The takeaway for disruptive start-ups is to factor in the possibility early on that their strategy could change. But not many entrepreneurs think this way, Marx notes. Too often, their idea of strategic change means building multiple versions of their product to see which ones people will like the most. Some firms do end up switching to a cooperative strategy, but only after they “stumble onto it,” he says.
Advice for Incumbents
Hsu adds that the paper deviates from the principles of the “lean start-up” movement, which advocates that fledging firms continually get feedback from consumers as they develop products or services. Instead, the authors recognize that a disruptive innovation might not get much public support at first because it is so new. “It’s compounded when you are trying to do something radical,” he says. Thus, the start-up should earn credibility by commercializing its technology. “[By doing so] you have told the marketplace and the incumbents, ‘This is not just us talking, this thing is real,’” Hsu notes. “Now, everyone comes to the table.”
From the incumbents’ point of view, there are legitimate reasons for rejecting a new technology. If it underperforms, there is no business case for adopting it unless there is improvement. Moreover, if the innovation is truly different, then the incumbent would have to overhaul its systems and operations to adopt it. That means high integration costs — and another reason to be wary of new innovation. But market leaders would be willing to make changes if a new technology proves to be truly disruptive and the long-term benefits are worth it, the researchers say.

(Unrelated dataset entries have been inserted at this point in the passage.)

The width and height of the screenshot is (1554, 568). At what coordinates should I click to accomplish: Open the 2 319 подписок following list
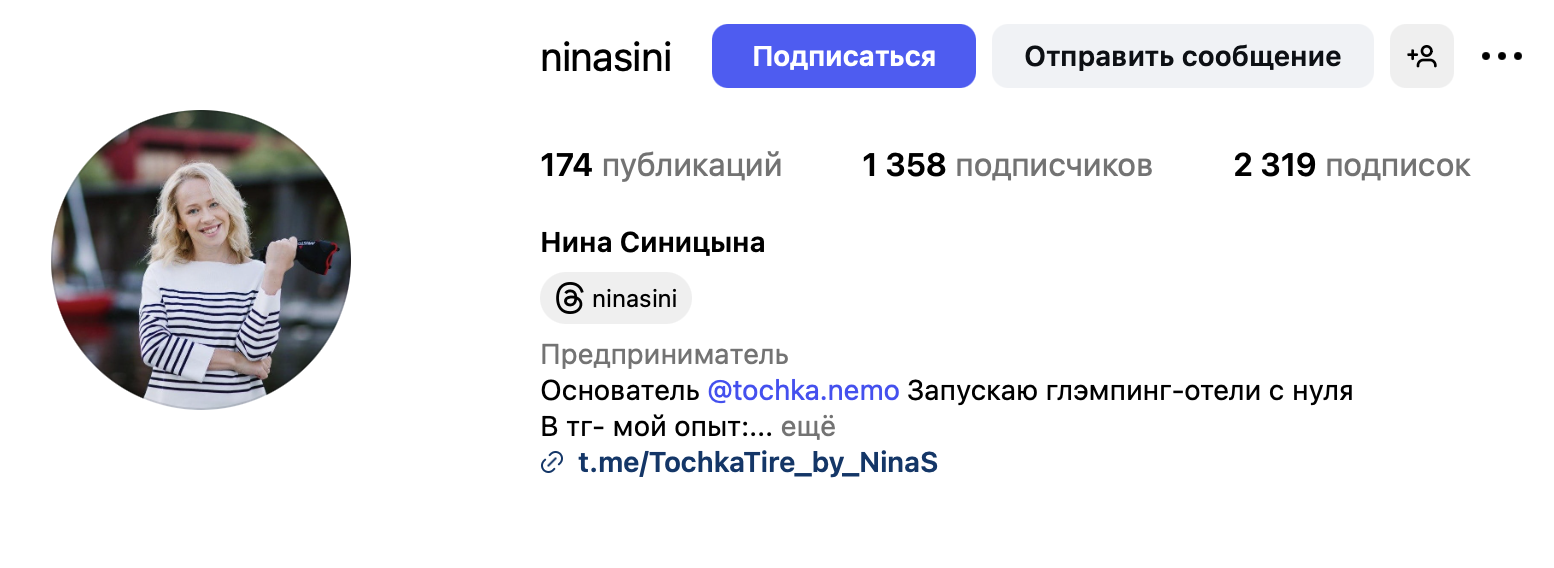pyautogui.click(x=1352, y=165)
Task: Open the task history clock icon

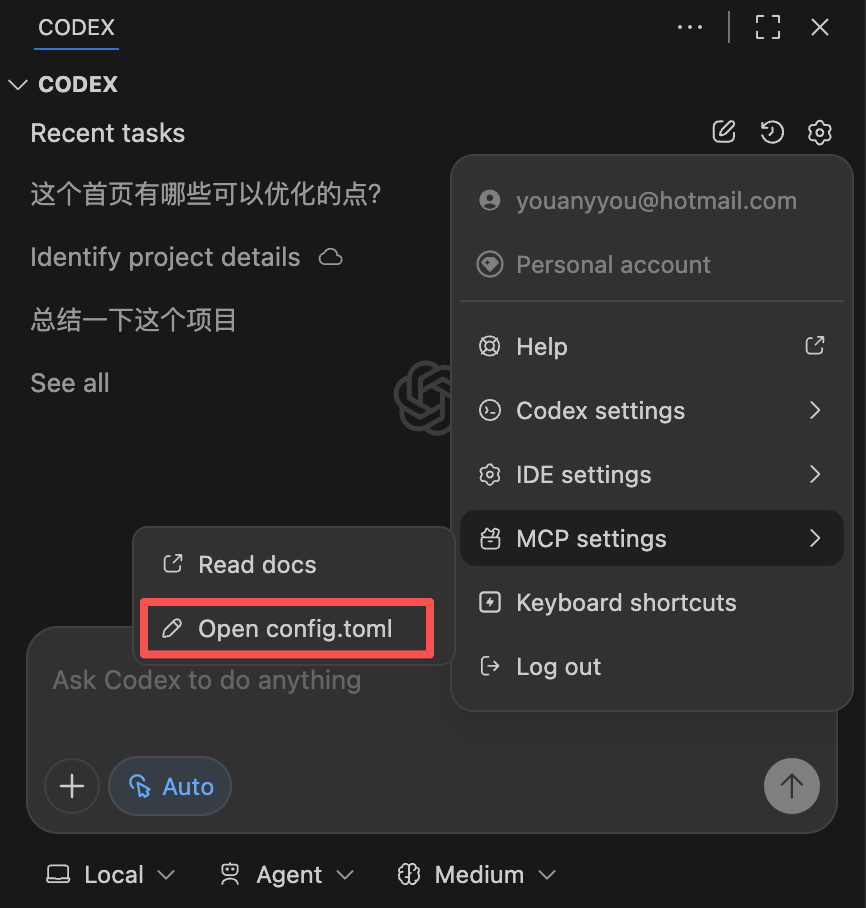Action: coord(772,132)
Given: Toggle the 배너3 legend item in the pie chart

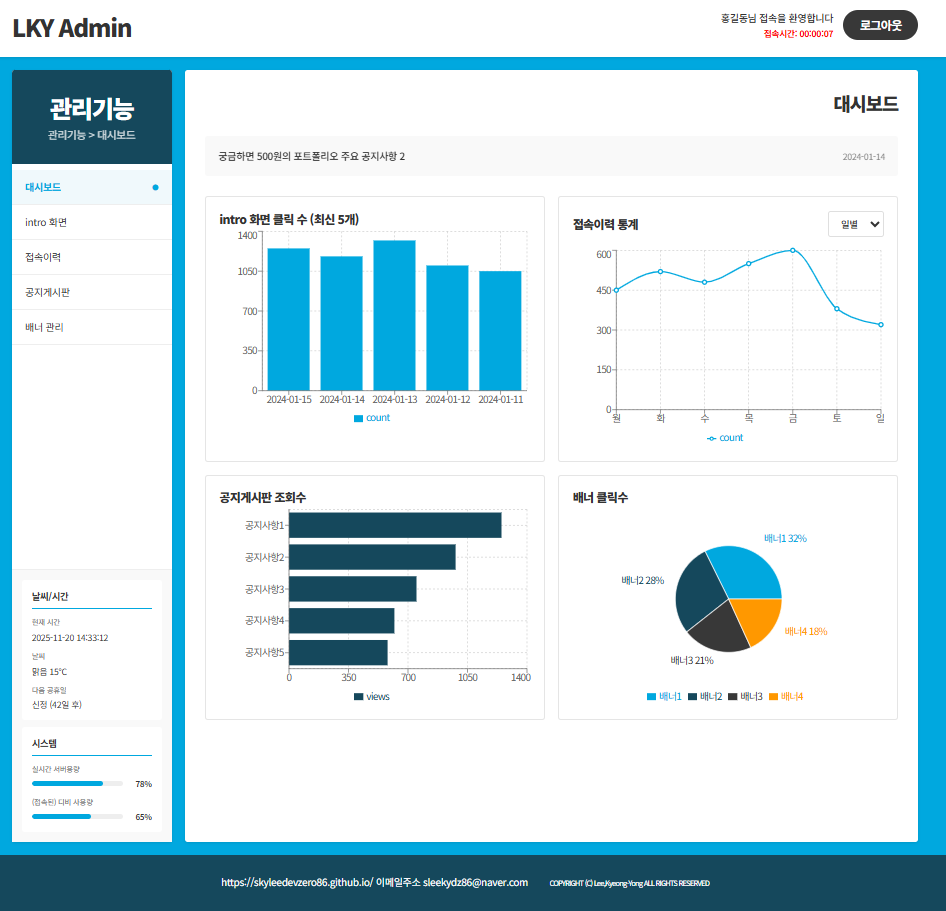Looking at the screenshot, I should pos(745,696).
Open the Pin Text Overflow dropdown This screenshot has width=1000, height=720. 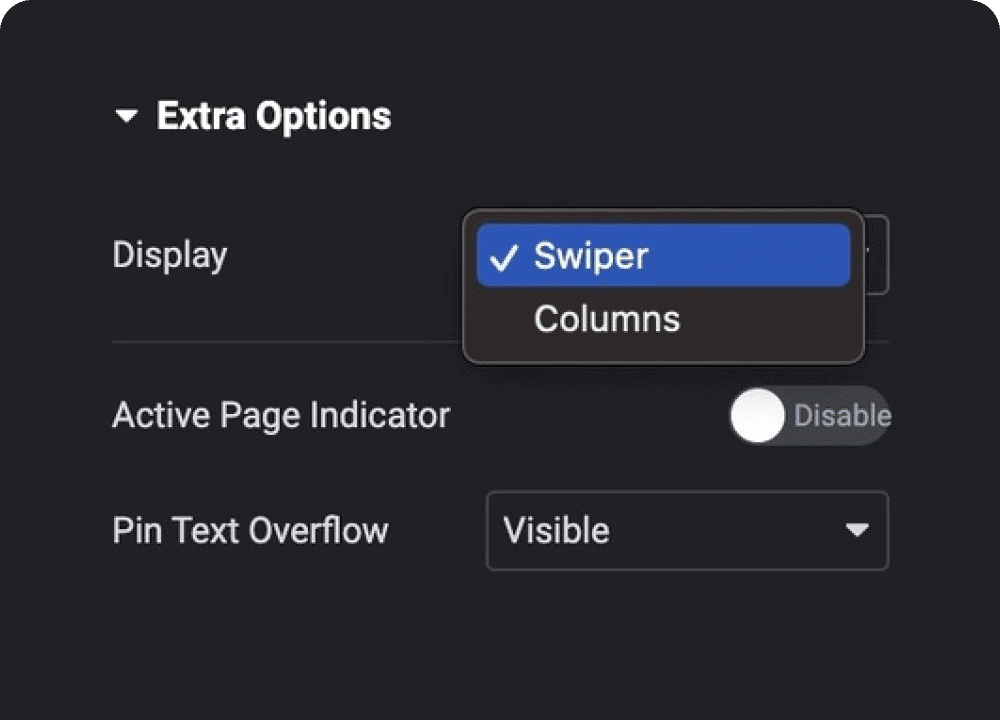pyautogui.click(x=687, y=530)
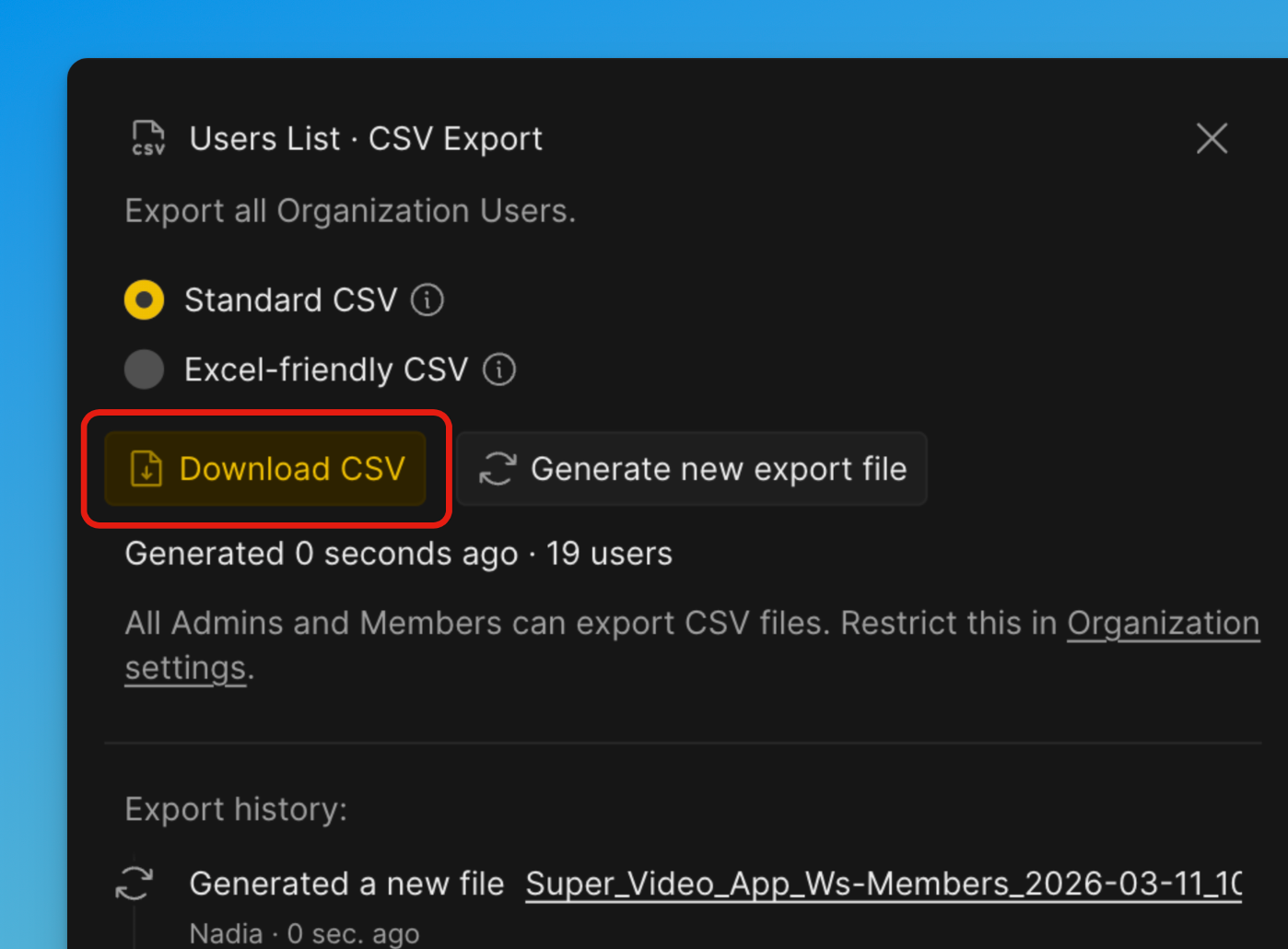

To be sure, incumbents could be tempted to set up their own internal innovation labs to develop disruptive technologies themselves. But it is tough to spot a winner: “It’s actually a hard thing to do,” Marx notes. “You sort of have to predict the future. What we’re saying is, you don’t have to predict the future. There may be 30 start-ups out there trying different disruptive or potentially disruptive technologies. So, you can take this wait-and-see approach Twitter ” until the market shakes out, then license or acquire the winning technology.
This article is reprinted with permission from Knowledge@Wharton.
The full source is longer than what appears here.